Resounding North Sails boat of the day and series leader, Marcus Blackmore’s Hooligan, has moved into a new performance sphere this season, coinciding with professional tactician Tom Slingsby supporting an already accomplished team.
Neville Crichton’s Maserati was on par with Hooligan until the last race of the day when they went polar opposites; a third bullet for Hooligan and a last place for Maserati as “the wheels fell off” admitted tactician Joe Turner.  Maserati shifted backwards, joining a three-way points tie with Steve Barlow’s Lightspeed and Leslie Green’s Ginger, and creating a handy six point buffer for the clubhouse leader.
Patchy Pittwater blew ENE up to 25 knots on the track just north of Scotland Island. “The breeze was anywhere between 15 and gusts of 25 knots and it was actually a really good day,” Slingsby commented. “In the big puffs obviously you had to hold on, but in general it was perfect sailing for the MC38s; shifty, flatwater and surfing downwind. We had some good starts and Marcus had a lot of fun. He was right on the ball with his driving.”
Slingsby wrapped up the Milson Silver Goblets Etchells regatta on Friday. A quick change of crew shirt and a few more bodies around him and he’s part of the Hooligan program the next day.
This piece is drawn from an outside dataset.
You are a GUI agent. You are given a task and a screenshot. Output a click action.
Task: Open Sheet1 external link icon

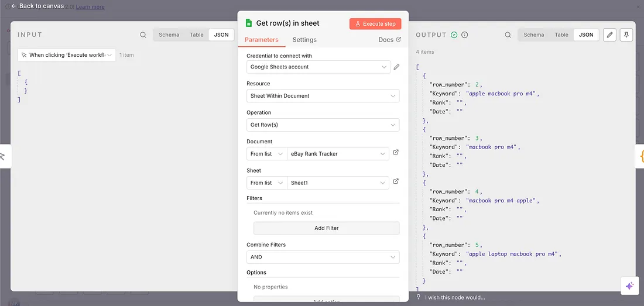(396, 182)
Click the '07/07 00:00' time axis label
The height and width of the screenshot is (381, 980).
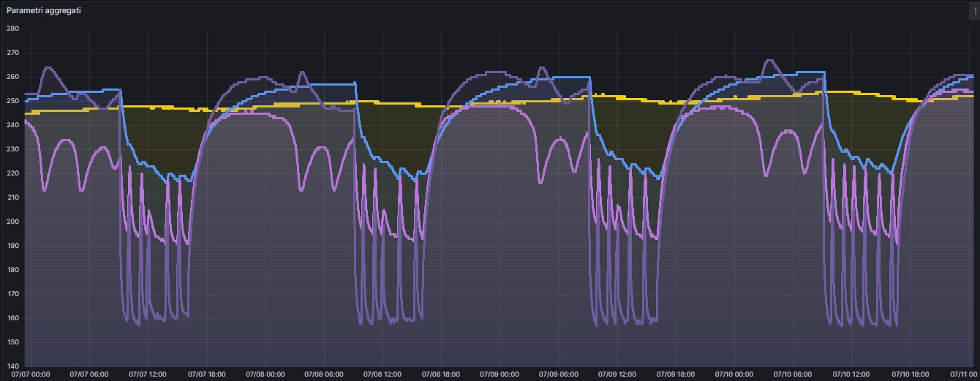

Late next week he heads to Melbourne to sail solo on a Finn at Sail Melbourne.
Speaking on the level of expectation on him these days compared to the program he’s just come off - tactician for the defeated Oracle Team USA at this year’s America’s Cup – the quietly spoken redhead with an Olympic Laser gold medal and AC win in San Fran on his CV says it’s a different state of play.
“The thing is I’ve always got high expectations on myself but yes, when you get off the water and you’ve had a bad day there’s not 100 million people who have been watching. There might have been five or six spectators.
“I enjoy all this, I did it before the AC and long after the AC I plan to be doing this stuff around Australia. I’m trying to get in a lot of sailing.”
Turner said today’s conditions marked a big comeback to class racing for Crichton, who sat out the last few regattas though Maserati went out with guest drivers.
Chris Way is currently overseas and his boat, Easy Tiger, was helmed by veteran yachtsman Mike Green. Their best result was a second in the longer fourth race.

Three more races are scheduled for Sunday November 19 in a 12 knot easterly, the first due to start at 1100hrs under race officer Steve Merrington and his RPAYC race management team.
Videos from day one posted on the class Facebook page.

By Lisa Ratcliff

Hooligan Wins!

Winning Hooligan crew at RPAYC- photo by Lisa Ratcliff

Hooligan throws the monkey off its back

November 19, 2017
Event: MC38 2017-18 Summer Series act 2, November 18-19, 2017 on Pittwater hosted by the Royal Prince Alfred Yacht Club
Hooligan’s unquestionable victory in the MC38 Summer Series act 2 and Steve Barlow’s second overall with Lightspeed could mark a new chapter in the class’ lifecycle, as the standard across the super competitive one design fleet continues to rise.
Marcus Blackmore recalled what he believes was his last regatta win, Audi Hamilton Island Race Week back in 2012 with his TP52 also called Hooligan. Now the monkey is off his back. “It’s my first win in a long time and my first MC38 win after three years trying; it’s very satisfying. Most of the crew have sailed with me for some time and that consistency helps a lot.
“It’s a great pleasure to have Tom Slingsby at the back of the boat and Will Ryan on main,” the skipper added. “It’s intense sitting between two Olympians and having them both on my case. I had more on than the first settlers in 25 knots on day one. The class is more even now, and that makes for really good competition. I don’t think there’s any better one design racing than the MC38s.”
At the trophy presentation Blackmore thanked class president John Bacon on behalf of the other owners for the effort he puts in behind the scenes to secure the host clubs, prepare the regatta documents, book the on-water umpires and respond to technical questions. “I’m sure we wouldn’t have the class and the racing we do without John Bacon,” Blackmore said to appreciative applause.
Easterlies 8 - 12 knots and tricky 30-40 degree shifts at the top gate of the windward/leeward course made it another tough day for the tacticians trying to read the wind. Highlights video by Tilly Lock
“It was really shifty out there and Seve (Jarvin) was on it; he called some stuff I couldn’t see on the water. I’ve never seen anyone who tries as hard,” said a delighted Barlow of his tactician. “Seve just won the Silver Goblets in the Etchells and I’ve got Sam Newton (Oracle Team USA) doing main.” On upping the ante in terms of his crew program Barlow said, “I’ve got some pretty good troops. I don’t want to come last. If everyone else is doing it you’ve got to lift your game and have the best guys and gear, otherwise you are off the pace.”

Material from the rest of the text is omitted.